## Wybrany tekst
▶
Masakrował ludzi nawet w szpitalu? - dziś go zatrzymano
Serbskie władze zatrzymały Gorana Hadżicia, ostatniego poszukiwanego przez trybunał w Hadze za zbrodnie wojenne z lat 90. w dawnej Jugosławii. Wiadomość potwierdził prezydent Serbii Boris Tadić. - Przekazanie Hadżicia trybunałowi jest długo oczekiwanym wydarzeniem - skomenował aresztowanie główny prokurator haskiego trybunału Serge Brammertz.
20.07.2011 | aktual.: 20.07.2011 19:01
Jak ujawnił serbski prokurator ds. zbrodni wojennych, Hadżicia zatrzymano w lesie w regionie Fruszka gora, gdzie znajdują się klasztory prawosławne. - Był uzbrojony, miał pistolet, lecz nie próbował stawiać oporu - powiedział prokurator Vladimir Vukcević. Razem z dawnym przywódcą Serbów chorwackich zatrzymano też osobę, która zaopatrywała go w gotówkę.
Vukcević oświadczył również, że Hadżić miał kontakty z ludźmi z serbskiej Cerkwi prawosławnej i planował opuścić Serbię. Dzięki władzom serbskim, współpracującym ze służbami wywiadowczymi krajów, których prokurator nie wymienił, udało się temu zapobiec.
Z kolei prezydent Boris Tadić zdementował doniesienia, według których poszukiwany ukrywał się w obiekcie wojskowym. Tadić podkreślił, że przez ostatnie trzy lata jego kraj ściśle współpracował z Trybunałem do spraw Zbrodni Wojennych w byłej Jugosławii. - Dziś ta ciężka i systematyczna praca się skończyła - mówił.
- W ten sposób zamknęliśmy ponurą kartę naszej historii - podkreślił Tadić.
Ekstradycja w ciągu kilku dni?
Sąd do spraw zbrodni wojennych w Belgradzie orzekł, że były przywódca chorwackich Serbów może zostać przekazany trybunałowi w Hadze. Hadżić może się odwołać się od tej decyzji. Jeśli tego nie zrobi, może zostać wydany do Holandii w ciągu kilku dni - ocenia obrońca Hadżicia, Tom Fila.
Adwokat powiedział również, że jego klient, który ukrywał się od 7 lat, większość tego czasu spędził poza Serbią. Toma Fila zaprzeczył też informacjom serbskiej prokuratury, według której Hadżić miał fałszywe dokumenty i pistolet.
"To był moralny obowiązek"
◀
## Wpisy służące do lokalizowania tekstu i elementów
▶
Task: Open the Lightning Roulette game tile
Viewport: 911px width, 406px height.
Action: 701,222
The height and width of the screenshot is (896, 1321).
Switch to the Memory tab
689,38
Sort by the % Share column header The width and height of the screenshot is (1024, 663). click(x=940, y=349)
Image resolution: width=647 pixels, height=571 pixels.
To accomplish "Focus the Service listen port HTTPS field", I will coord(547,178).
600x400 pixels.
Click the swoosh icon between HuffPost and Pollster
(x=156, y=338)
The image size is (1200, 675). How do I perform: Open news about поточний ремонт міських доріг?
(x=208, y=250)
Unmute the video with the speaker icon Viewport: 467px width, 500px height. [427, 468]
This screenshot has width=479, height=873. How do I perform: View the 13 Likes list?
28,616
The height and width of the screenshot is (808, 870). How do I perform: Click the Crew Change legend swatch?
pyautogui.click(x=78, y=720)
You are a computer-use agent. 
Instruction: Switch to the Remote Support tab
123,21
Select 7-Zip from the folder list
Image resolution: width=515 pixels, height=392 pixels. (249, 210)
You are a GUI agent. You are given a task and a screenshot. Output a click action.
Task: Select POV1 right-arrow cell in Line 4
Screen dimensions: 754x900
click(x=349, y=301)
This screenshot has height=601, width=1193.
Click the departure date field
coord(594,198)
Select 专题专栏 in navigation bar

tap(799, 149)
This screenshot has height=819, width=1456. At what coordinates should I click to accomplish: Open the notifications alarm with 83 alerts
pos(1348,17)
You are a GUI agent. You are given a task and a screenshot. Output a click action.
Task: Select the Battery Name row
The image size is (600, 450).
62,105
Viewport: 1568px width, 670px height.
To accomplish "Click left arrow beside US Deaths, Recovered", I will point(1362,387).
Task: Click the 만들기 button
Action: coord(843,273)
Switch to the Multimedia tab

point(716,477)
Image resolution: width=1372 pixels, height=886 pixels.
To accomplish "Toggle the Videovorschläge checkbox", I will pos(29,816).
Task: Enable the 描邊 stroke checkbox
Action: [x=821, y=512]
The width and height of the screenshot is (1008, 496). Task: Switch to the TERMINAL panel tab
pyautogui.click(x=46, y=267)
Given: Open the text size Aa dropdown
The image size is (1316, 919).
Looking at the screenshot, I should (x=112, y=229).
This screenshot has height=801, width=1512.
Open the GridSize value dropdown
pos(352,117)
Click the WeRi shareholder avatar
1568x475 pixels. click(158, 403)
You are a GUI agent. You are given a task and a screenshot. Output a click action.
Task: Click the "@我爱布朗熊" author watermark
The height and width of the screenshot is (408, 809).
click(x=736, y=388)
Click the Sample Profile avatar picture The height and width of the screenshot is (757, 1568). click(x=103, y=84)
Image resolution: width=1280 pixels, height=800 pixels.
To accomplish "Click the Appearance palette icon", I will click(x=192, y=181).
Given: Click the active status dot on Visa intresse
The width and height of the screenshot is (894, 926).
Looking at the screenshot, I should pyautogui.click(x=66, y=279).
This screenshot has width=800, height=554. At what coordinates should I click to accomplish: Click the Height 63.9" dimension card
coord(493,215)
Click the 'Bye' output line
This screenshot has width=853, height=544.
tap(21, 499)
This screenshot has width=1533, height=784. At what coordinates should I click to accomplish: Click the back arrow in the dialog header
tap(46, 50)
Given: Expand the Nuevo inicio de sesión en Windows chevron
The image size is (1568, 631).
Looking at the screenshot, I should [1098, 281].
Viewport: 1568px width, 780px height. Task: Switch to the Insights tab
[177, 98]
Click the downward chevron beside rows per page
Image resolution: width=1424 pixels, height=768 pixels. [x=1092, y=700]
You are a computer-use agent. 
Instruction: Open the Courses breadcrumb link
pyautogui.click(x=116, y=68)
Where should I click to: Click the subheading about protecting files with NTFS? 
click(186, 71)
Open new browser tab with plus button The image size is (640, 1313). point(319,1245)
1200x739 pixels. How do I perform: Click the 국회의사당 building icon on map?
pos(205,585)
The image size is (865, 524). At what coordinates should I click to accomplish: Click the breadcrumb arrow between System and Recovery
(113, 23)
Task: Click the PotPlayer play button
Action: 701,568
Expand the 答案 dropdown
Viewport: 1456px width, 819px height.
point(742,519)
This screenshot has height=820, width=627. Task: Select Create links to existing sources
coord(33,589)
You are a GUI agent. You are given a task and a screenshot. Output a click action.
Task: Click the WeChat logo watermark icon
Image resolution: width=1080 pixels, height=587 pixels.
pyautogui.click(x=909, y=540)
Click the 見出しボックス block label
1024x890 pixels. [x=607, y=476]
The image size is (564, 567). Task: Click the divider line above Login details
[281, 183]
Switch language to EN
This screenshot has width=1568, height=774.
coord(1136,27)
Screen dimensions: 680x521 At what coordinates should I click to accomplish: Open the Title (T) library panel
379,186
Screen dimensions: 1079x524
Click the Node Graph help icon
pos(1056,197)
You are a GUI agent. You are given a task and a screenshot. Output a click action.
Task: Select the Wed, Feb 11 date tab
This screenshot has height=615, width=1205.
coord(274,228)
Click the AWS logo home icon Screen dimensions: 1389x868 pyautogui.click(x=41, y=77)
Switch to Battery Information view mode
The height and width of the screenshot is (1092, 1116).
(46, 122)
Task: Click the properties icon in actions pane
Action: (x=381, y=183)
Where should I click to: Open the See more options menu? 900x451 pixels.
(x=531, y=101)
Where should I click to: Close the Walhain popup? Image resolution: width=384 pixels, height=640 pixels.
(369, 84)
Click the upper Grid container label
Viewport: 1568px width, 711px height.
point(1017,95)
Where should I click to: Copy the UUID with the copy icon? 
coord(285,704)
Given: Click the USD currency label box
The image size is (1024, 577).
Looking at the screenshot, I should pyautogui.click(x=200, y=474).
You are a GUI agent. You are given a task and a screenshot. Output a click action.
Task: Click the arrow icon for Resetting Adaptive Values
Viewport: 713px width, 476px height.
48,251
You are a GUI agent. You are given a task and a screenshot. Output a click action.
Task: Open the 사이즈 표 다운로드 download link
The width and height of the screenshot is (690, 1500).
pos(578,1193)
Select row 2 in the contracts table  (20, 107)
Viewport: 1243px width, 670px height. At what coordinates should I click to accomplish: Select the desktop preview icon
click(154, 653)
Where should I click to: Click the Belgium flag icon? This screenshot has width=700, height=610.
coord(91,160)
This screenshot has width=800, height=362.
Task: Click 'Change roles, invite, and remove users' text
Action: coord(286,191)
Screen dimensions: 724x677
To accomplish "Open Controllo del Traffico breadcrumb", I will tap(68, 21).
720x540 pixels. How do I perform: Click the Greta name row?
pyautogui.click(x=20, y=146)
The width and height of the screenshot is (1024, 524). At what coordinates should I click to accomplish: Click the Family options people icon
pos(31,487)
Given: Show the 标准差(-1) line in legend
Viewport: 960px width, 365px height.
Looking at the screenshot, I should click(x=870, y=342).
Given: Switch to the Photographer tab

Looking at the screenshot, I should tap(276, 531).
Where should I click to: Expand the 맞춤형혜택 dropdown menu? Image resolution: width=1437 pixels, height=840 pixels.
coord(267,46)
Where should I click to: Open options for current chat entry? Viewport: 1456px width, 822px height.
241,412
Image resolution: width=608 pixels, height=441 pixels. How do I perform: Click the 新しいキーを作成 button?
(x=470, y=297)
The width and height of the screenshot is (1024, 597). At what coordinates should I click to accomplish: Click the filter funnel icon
◀
Przepisz dosłownie fragment artykułu o zatrzymaniu Hadżicia, od słów „Vukcević oświadczył również, że” do słów „- podkreślił Tadić.” włącznie.

Vukcević oświadczył również, że Hadżić miał kontakty z ludźmi z serbskiej Cerkwi prawosławnej i planował opuścić Serbię. Dzięki władzom serbskim, współpracującym ze służbami wywiadowczymi krajów, których prokurator nie wymienił, udało się temu zapobiec.
Z kolei prezydent Boris Tadić zdementował doniesienia, według których poszukiwany ukrywał się w obiekcie wojskowym. Tadić podkreślił, że przez ostatnie trzy lata jego kraj ściśle współpracował z Trybunałem do spraw Zbrodni Wojennych w byłej Jugosławii. - Dziś ta ciężka i systematyczna praca się skończyła - mówił.
- W ten sposób zamknęliśmy ponurą kartę naszej historii - podkreślił Tadić.